The devil’s claw harvesting season recently ended in Nyae Nyae and N#a Jaqna conservancies, with both conservancies having reported a bumper harvesting season.  Harvesters have produced around 20 tons of organically certified devil’s claw.  This has generated just under N$1 million in sales for approximately 450 harvesters directly.

In addition the conservancies also managed to generate their own income that covered the costs of organising and implementing their activities.  Of the total income generated harvesters retain over 90% of the income, creating a real self-sufficient money-making endeavour.

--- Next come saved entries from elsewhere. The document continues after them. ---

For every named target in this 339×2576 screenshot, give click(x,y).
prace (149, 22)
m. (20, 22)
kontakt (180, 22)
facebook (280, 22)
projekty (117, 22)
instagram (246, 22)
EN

The scale of income makes a significant difference in this marginalised and impoverished community. The conservancies are currently being supported with an EU climate change adaptation grant, focused on food security and livelihood diversification, according to the Nyae Nyae Development Foundation of Namibia, which is implementing this project, amongst others, in both conservancies.

Many devil’s claw activities would not have been implemented were it not for the important work that is carried out by the conservancies’ devil’s claw coordinators.  Coordinators like N!aici Kaqece, who has been the devil’s claw coordinator in Nyae Nyae conservancy since 2010.  He is responsible for numerous activities that enable harvesters to harvest and sell the product.

It is essential that harvesters and others comply with the standards that are required in order to be able to sell certified organic devil’s claw and Kaqece ensures this is the case.  Namibia is the only source of organic devil’s claw in the world and the product is therefore very sought after and valuable.  While complying with organic certification is a costly exercise for conservancies it differentiates their product from competitors.

Another important aspect related to organic certification is that it also ensures that a high quality product is produced.  This is important, maintains Kaqece. “Devil’s claw is a medicine and therefore it must always be of the highest standard, and complying with these quality standards also ensures harvesters can earn more income – we are proud that our medicine is used by others all over the world.”

Kaqece adds: “Organic certification also ensures that sustainable harvesting methods are followed – it is important that we harvest sustainably so that we can continue to harvest and sell devil’s claw in future.”